Up to the World War II the main occupation of the inhabitants was agriculture which was conducted in accordance with local sharecroppers or tenants who worked the land of large landowners from Venice or Padua.

From World War II onwards and then more definitely from the years of economic boom several companies were established.

Nowadays, the industries present within the municipal area of Pianiga are mostly engaged in building, metalworking and woodworking and in the production of shoes and relevant accessories.

There are also some other textile, glass processing and food processing industries.

Economic development has generated a clear environmental transformation: the reduction of large tracts of cultivated fields corresponded to an increase in built-up areas; Pianiga got the appearance of a residential centre while productive activities have been located in the closer precincts for example at Cazzago owing to the proximity of the rail station and highway exit and Mellaredo which is crossed by the state road connecting Padua to Treviso.

Rivale is the least densely populated locality of the entire municipality, though, thanks to the establishment of a number of medium and large businesses, a high level of employment is available.

Unfortunately, the initial urban development has grown spontaneously.
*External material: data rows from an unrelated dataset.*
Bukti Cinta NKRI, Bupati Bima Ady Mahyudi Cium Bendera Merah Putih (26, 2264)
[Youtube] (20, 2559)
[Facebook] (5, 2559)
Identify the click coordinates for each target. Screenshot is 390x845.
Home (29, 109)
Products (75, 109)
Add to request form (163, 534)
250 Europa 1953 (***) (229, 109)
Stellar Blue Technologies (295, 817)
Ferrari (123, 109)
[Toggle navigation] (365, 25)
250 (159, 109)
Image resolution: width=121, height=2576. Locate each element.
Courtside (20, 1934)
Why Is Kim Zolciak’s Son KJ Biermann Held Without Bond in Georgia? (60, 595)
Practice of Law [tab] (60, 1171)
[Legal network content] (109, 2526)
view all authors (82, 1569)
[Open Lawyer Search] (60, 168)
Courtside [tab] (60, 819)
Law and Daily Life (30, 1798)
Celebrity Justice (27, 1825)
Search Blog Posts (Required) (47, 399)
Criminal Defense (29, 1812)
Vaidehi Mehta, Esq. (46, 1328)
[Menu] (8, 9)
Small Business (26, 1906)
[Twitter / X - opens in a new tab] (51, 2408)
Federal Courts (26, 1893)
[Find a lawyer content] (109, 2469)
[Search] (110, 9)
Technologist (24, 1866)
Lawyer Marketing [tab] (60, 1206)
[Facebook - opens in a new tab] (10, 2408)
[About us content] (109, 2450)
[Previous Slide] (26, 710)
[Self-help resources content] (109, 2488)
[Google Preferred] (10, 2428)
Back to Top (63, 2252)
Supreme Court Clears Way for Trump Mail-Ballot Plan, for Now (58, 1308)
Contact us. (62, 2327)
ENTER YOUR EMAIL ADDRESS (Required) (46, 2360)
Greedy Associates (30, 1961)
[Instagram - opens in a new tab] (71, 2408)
The territory, which until a few years ago was used exclusively for farming, still enough recently was showing several examples of different types of country cottages, from mansions to noble villas.

In the past, there were some rustic poor houses called the "casoni" (big houses) widespread in the territory which were hosting the families of labourers.

Today none of them exist any longer at Pianiga, because they reminded the humiliating past of poverty, so nothing was done for their conservation and all of them have been deteriorated by weather and lost forever.